Clements saw a bit more of the game--up close and personal, too. Turning in the longest stint of his spanking-new major league career, Clements threw 6 innings of two-hit relief, buying the Angel offense enough time to rally from a 4-0 deficit.
In these days of specialization in baseball, all pitchers now come with special designation attached. Long Reliever. Short Reliever. Spot Starter. Mop-Up Man.
Clements, in the modern parlance, is known as the Angels’ “Situation Guy,” meaning that he’s versatile--capable of pitching in any situation that can possibly surface in a game.
And for the Angels, the situation was fairly bleak when Clements was summoned from the bullpen with one out in the Orioles’ half of the third inning.
Starter Kirk McCaskill was still reeling from a rock ‘n’ roll first inning, his pitches getting slammed and pogoed all over Anaheim Stadium. Eddie Murray and Larry Sheets both homered in a four-run first and when McCaskill got the third inning off to shaky start--walking Murray and surrendering a one-out single to Sheets--Clements’ time was at hand.
The Orioles tried to immediately unsettle the rookie, pinch-hitting Fritz Connally for Wayne Gross. But Clements got Connally to fly out to left and Lenn Sakata to fly to right, and the Baltimore threat was over.
Clements also got the next seven Orioles in succession before Connally singled in the sixth inning. An out later, he gave up another single to Rick Dempsey--and then proceeded to retire 9 of the last 11 batters he faced.
Here is what Big Bad Baltimore, the major league leader in home runs, managed against the 23-year-old Clements, a veteran of 20 big league innings before Sunday:
Two singles. One base on balls. One error.
Only one Oriole advanced as far at second base.
“Clements was superb,” Mauch said. “You have no right to expect him to shut out that team for that long. But that’s the second time he’s done that against a good-hitting club.”
The first was a six-inning performance on April 29 against Boston. There, he shut down Tony Armas, Jim Rice, Dwight Evans, Wade Boggs, Bill Buckner and Mike Easler long enough to earn a 7-6 triumph.
Clements is 3-0, two of his victories coming against two of the most formidable lineups in the game.
Next, they’ll be coming up with a nickname for the kid--maybe something like Giant Killer.
“I don’t know if there’s anything to all that,” said Clements, smiling bashfully. “Right now, all these teams are the same to me.

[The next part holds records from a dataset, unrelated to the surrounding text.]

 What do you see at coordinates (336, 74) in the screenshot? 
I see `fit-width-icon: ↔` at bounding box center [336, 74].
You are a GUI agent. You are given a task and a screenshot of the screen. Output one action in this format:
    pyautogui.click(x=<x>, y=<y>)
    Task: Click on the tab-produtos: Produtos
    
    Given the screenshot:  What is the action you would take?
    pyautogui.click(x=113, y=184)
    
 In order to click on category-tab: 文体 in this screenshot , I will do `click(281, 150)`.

I get excited every game I get into.”
Clements may not be pitching like a rookie with barely two years experience in professional baseball, only months removed from Double-A. But he talks like one.
First of all, he’s humble.
“This game was similar to Boston, in that we also got a lot of runs in that game,” he said. “I just tried to throw as hard as I could for as long as I could. I was fortunate we were able to hit a lot of balls hard.”

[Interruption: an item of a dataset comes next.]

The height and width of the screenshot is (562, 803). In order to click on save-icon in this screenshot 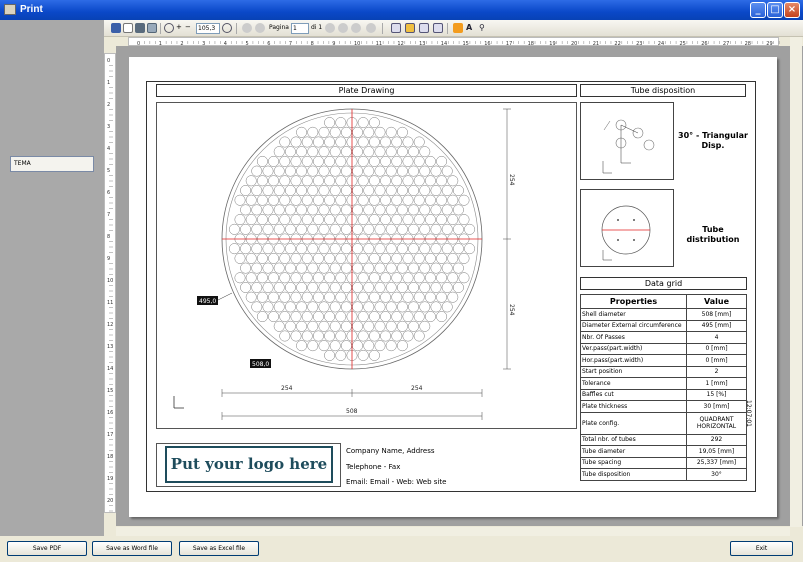, I will do `click(116, 28)`.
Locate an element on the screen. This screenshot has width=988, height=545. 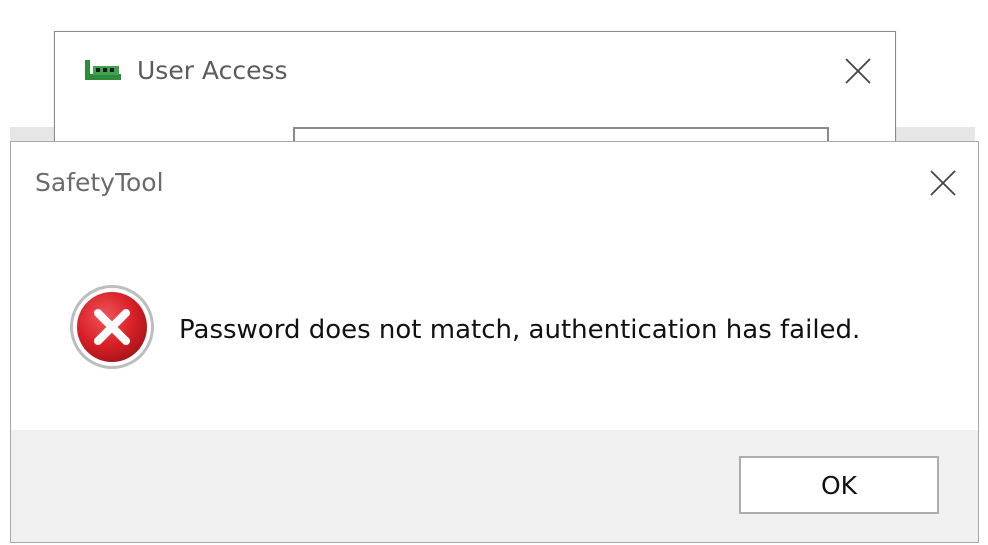
app-icon is located at coordinates (103, 70).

Second, he’s mindful of his elders.
“I haven’t seen any of the hitters before,” he said, “so I just stick to what Boonie (catcher Bob Boone) tells me. He called a majority of fastballs, only a few breaking balls. I did what he said. He’s been around for a long time.”
And, thirdly, he’s eager to please.
“I think their (the Angels’) plan for me, the rest of my life, is to be a reliever,” he said. “It makes no difference to me. They can use me wherever--long, short, anything’s fine. I’m just happy to be here.”
That seems to be the overriding motivation for Clements: Being here . . . and staying here.
“When you’re a rookie,” he said, “you always realize that you may not be up here all year. You just want to do enough to give them confidence that you can do the job.”
For Pat Clements in 1985, so far, so good. With more outings like Sunday’s, he could stick around here for quite a while.